Karthoum, December 2012:
Appeal for Tuition Fee Waiver followed
by State Repression leads to Student Uprising
– at least four Students Died

Students continued their protests in Khartoum (Sudan) on Monday, 10 December. Four Darfuri students from Gezira University were found in a canal in Wad Madani a day before.

Human Rights Watch reports in a press release:

The students were reported missing earlier in the week during protests over the university’s refusal to register Darfuri students unless they paid full tuition.

On December 2, national security officials entered the university and arrested 11 Darfuri students who had appealed to the administration for a fee waiver. In the following days, students protested at the university. Police, national security officers, and pro-government students clashed with the protesters.

Approximately 60 were arrested on December 5, according to Sudanese groups following the case.
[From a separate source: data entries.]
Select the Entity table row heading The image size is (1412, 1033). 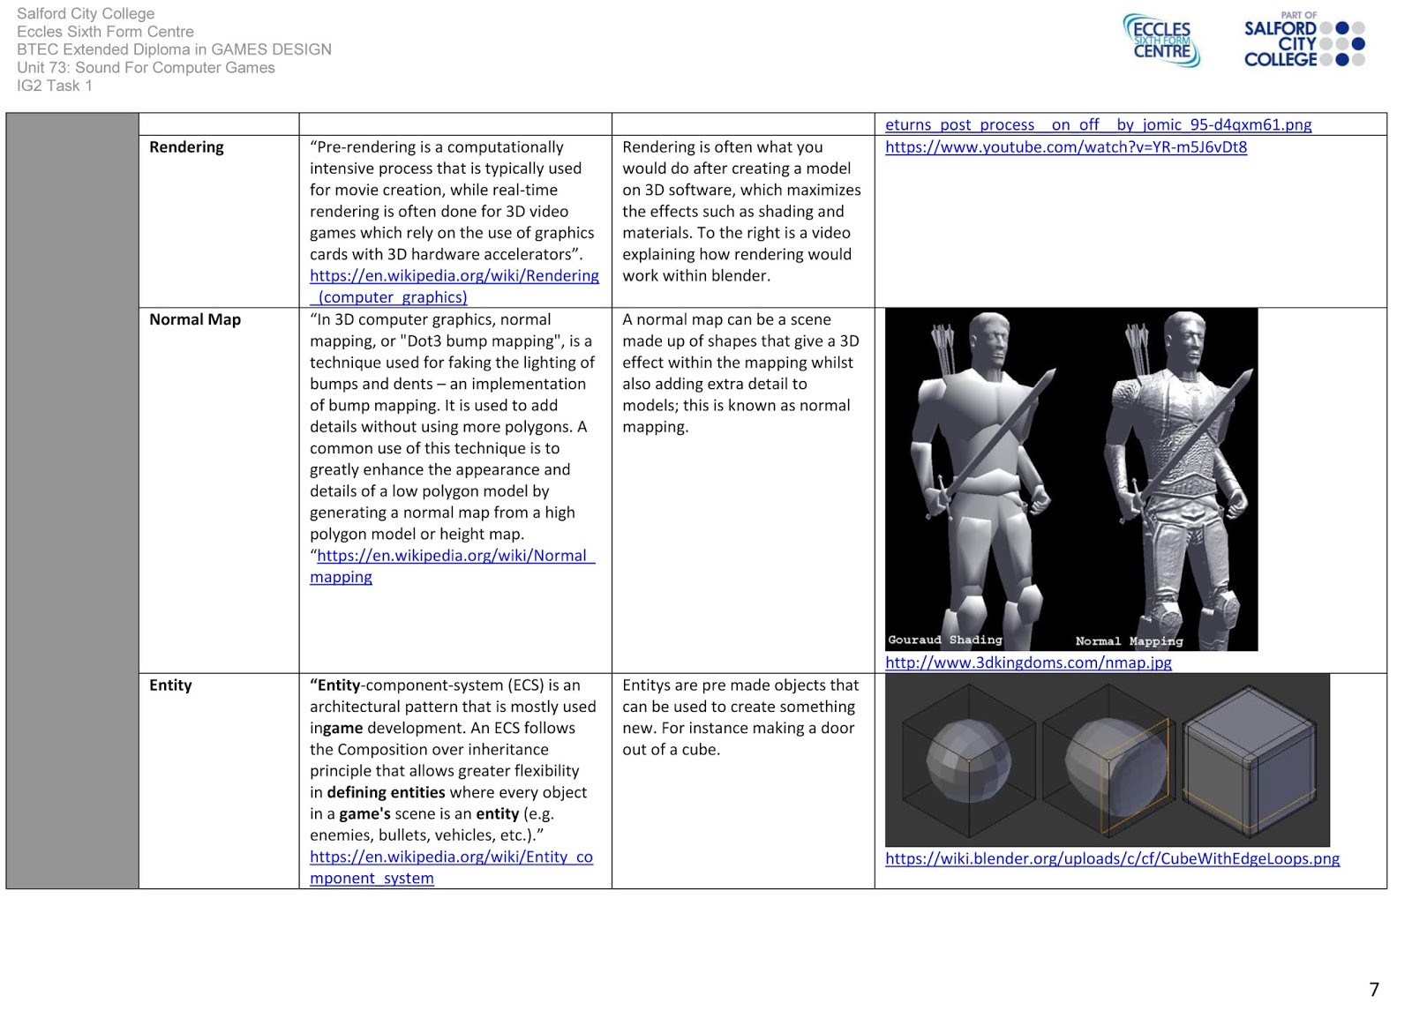170,685
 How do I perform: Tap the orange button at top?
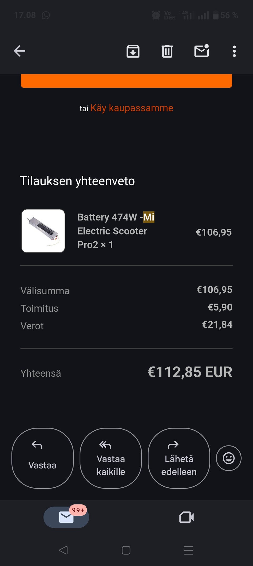[127, 81]
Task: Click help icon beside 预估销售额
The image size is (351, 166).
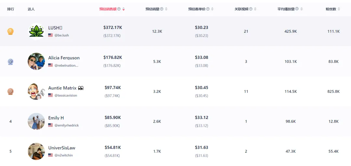Action: point(119,9)
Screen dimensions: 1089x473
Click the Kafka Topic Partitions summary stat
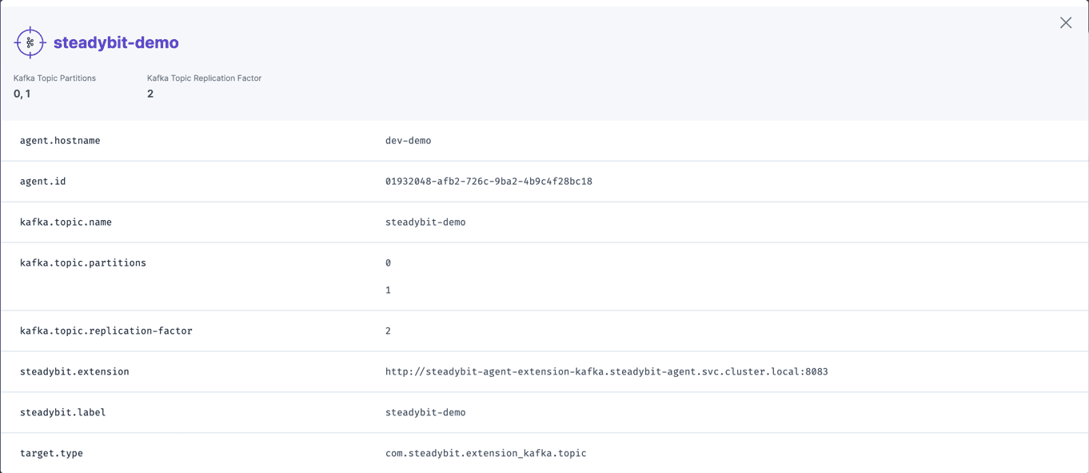tap(53, 86)
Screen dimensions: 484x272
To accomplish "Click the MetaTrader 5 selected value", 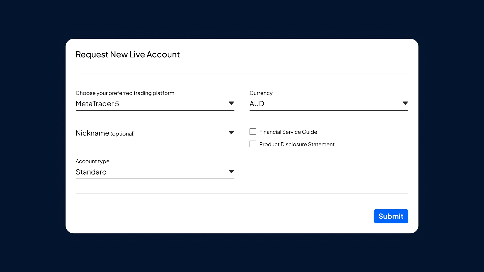I will point(97,104).
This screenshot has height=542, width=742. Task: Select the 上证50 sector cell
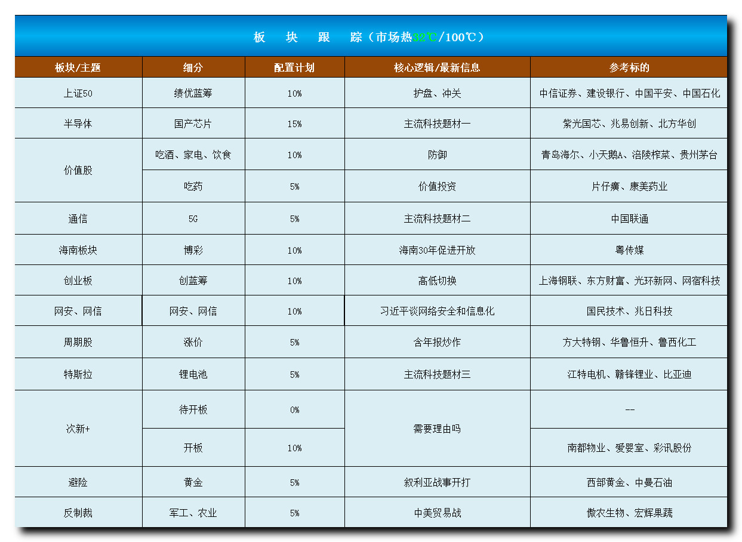click(78, 93)
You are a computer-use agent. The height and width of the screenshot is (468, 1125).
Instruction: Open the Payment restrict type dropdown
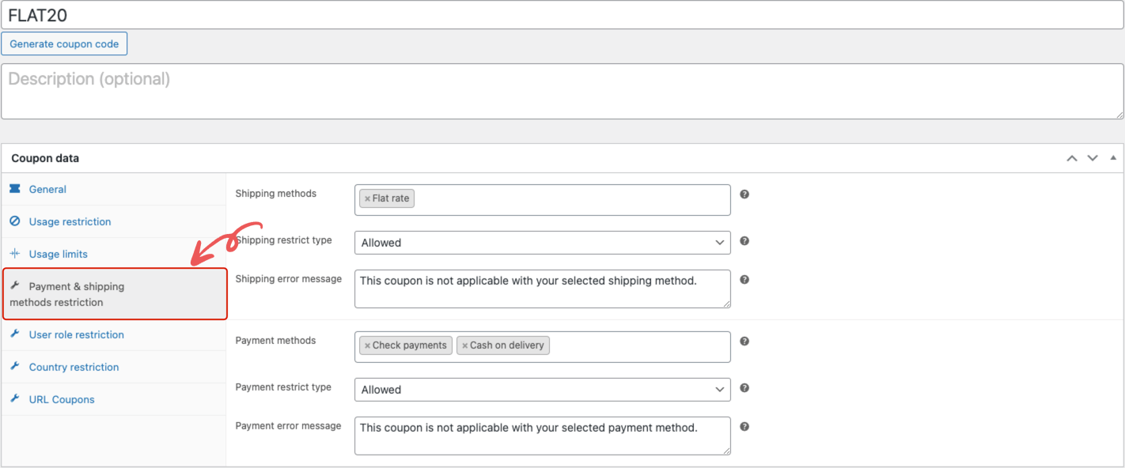pyautogui.click(x=542, y=389)
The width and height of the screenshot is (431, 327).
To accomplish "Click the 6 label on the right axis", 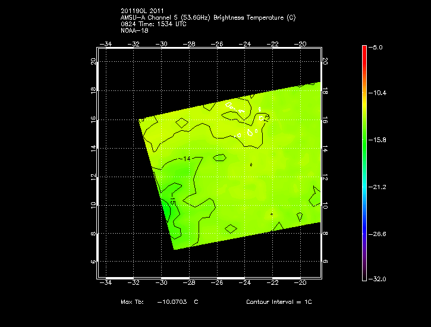I will [325, 262].
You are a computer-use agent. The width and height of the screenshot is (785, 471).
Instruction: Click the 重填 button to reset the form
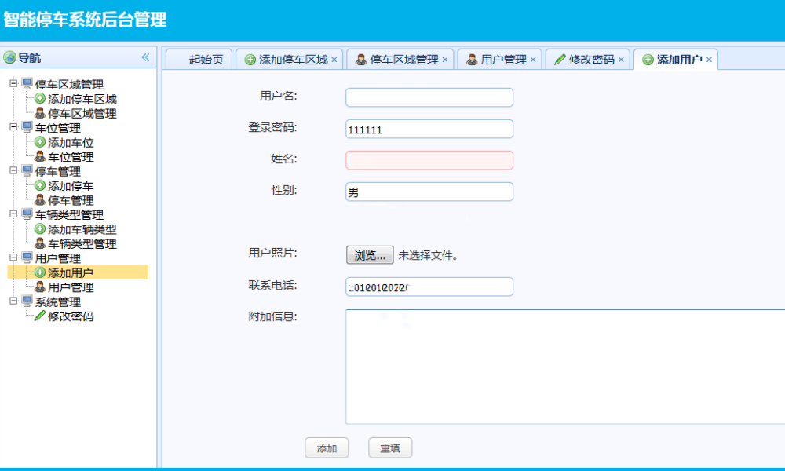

Witnesses interviewed by Human Rights Watch said the government security forces pushed the protesters toward the canal, causing several students to fall in. Six protesters were reported missing, including the four whose bodies were later recovered from the canal. Two other students are still missing.
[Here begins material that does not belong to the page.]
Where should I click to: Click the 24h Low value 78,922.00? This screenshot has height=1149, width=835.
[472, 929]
Khartoum’s police force announced in a press statement issued late Sunday night that 47 people were arrested for ‘attempted disturbance’. It was added that ‘the students were blocking traffic and creating chaos and riots, in addition to damaging of public and private property, including a bus and a number of public transport vehicles’.

The statement said that the police is ‘in control’ of the situation ‘without causing injuries among the protesters’.

However, the Darfur Student Organization rejected the police’s statement and stressed that the National Congress Party (NCP) ‘militia’ and the police used excessive violence against the students. The spokesman of the organization added that a number of students were arrested and several injured after the first day of protests.

Injured student, Omda Mohamed Suleiman, told Radio Dabanga that government forces used excessive violence against the protesters on Sunday. He explained that security forces supported by Rabata, students supporting the NCP, attacked the demonstrators with teargas, batons and sticks, leaving several students, including him, injured. Suleiman added they had seen security forces arresting a number of students.

The second day of protests started from Neelain University where crowds of students gathered. Sources told Radio Dabanga that approximately four thousand students protested all over Khartoum.

It was reported that the security and police forces used excessive violence against the peaceful protesters; beating them with batons, spraying them with teargas and using live ammunition and rubber bullets to disperse the crowds.

According to eye-witnesses, at least 60 students were injured in Monday’s protests.

The National Commission for Human Rights expressed its concern about the violations which occurred during the student demonstrations in Khartoum and the subsequent student arrests on the International Day for Human Rights.

The Commission stressed in a statement issued on Monday that during the recent events a number of rights, which are included in the Sudanese constitution, were violated such as the right to life, the right to education and the right to peaceful protest and freedom of expression.

According to activists renewed clashes between students and police took place at the Islamic University in Omdurman on Tuesday, 11 December. Some say that the student dorms are on fire.
Furthermore they report on blottr.com that
“over the weekend eight young students were killed by government forces attempting to dismantle protesters’ roadblocks in Wau, in the state of Western Bahr el Ghazal.”

From June through August of 2012, Sudanese security forces cracked down on a wave of student protests, sparked initially by austerity measures, in towns across Sudan.